I didn’t have to wait long. The shuttle showed up on time and the driver was super nice and chill. An hour later, I was at the PCT Trailhead, right at the southern end of the closed section I had had to skip.
The terrain I faced once I crossed the highway was some of the dullest I had seen to date. I can’t even describe how uninteresting it was. It was flat and relatively easy to move through, but there was also someone not far away using machinery that sounded like an industrial strength vacuum. I stopped at a pond to get some water because I had forgotten to get enough from my motel room, and then bypassed the side trip to Big Lake Youth Camp, though I could see Big Lake just fine from the trail.

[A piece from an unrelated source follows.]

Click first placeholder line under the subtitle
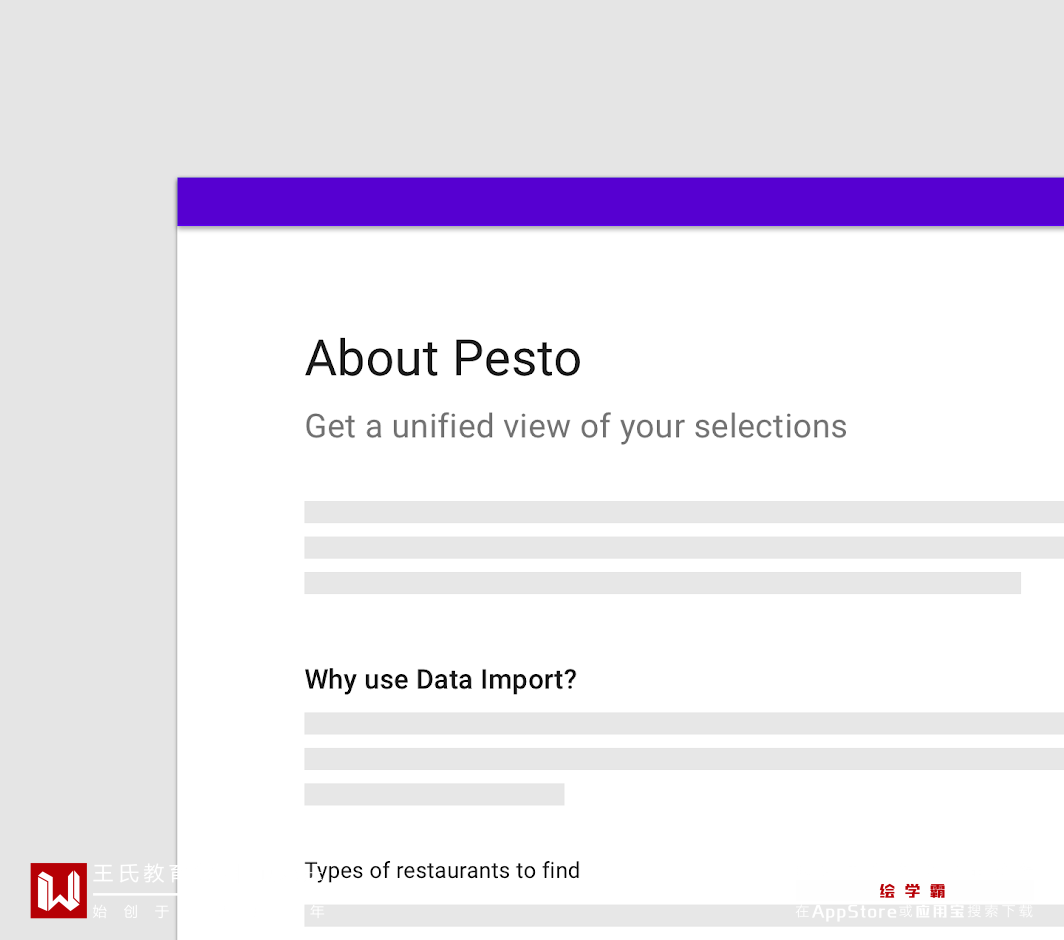The width and height of the screenshot is (1064, 940). 684,512
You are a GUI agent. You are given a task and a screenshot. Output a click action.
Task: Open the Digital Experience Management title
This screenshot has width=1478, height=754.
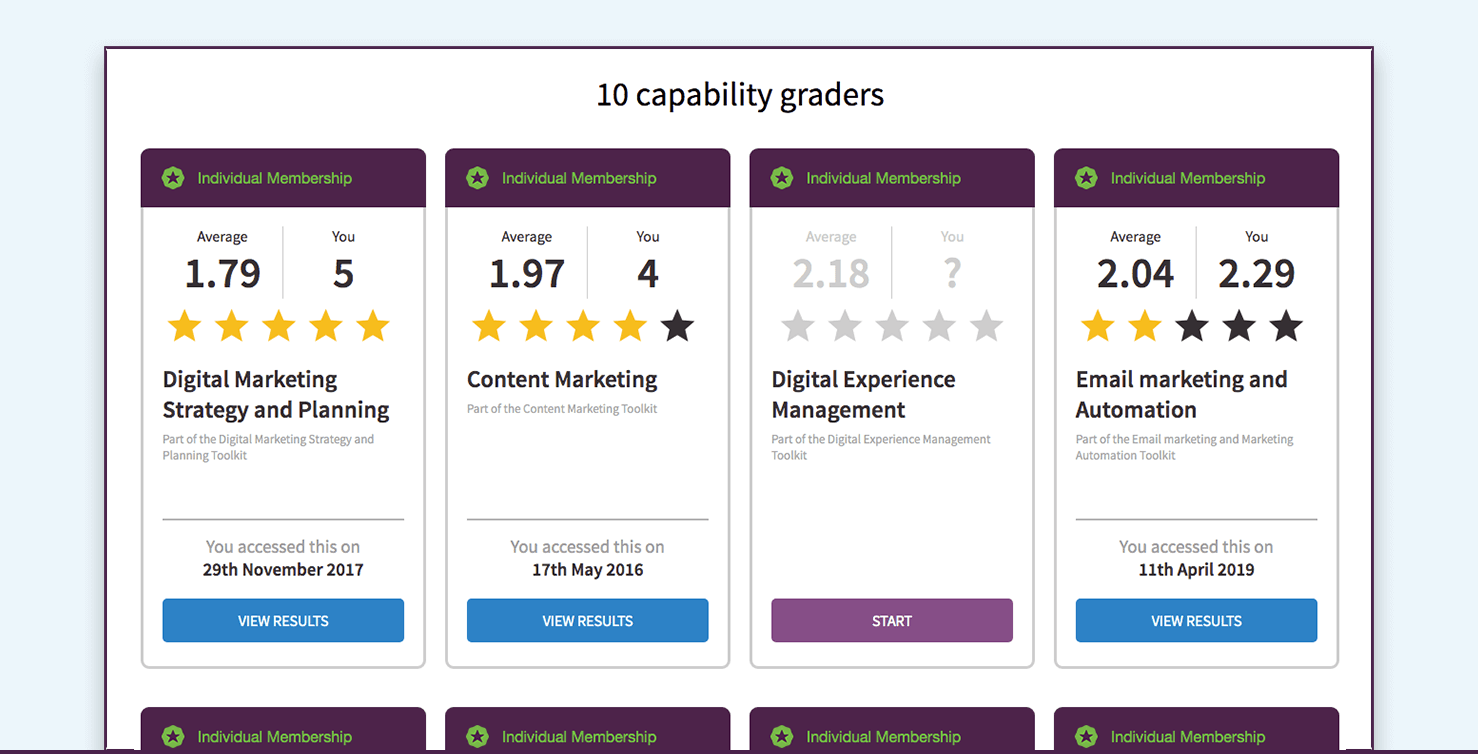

The trail followed the edge of a lava field and I stopped early at the foot of it in a sandy, flat area that was the last marked campsite in Guthook for ten miles.
I set up camp close to the edge of the lava and climbed inside my tent to do some maintenance. Soon, I heard some activity outside.
Owl and Phoenix had arrived following two consecutive zeroes in Bend. And they had friends with them: Firefly and her partner who was entirely new to long distance hiking but would receive the trail name Grommet that very night. Not after the claymation dog character but for the way he liked to manufacture useful gear for the trail and incorporate grommets into them.
Owl and I rearranged an area next to the lava so we could have a campfire to celebrate the beginning of Grommet’s adventure. We all sat near the fire cooking and eating our own suppers until the sun was gone and a thick fog was rolling in. At that point, we all started getting the urge to turn in led by Phoenix. I was second to hit the sack, hoping to get an early start the next morning.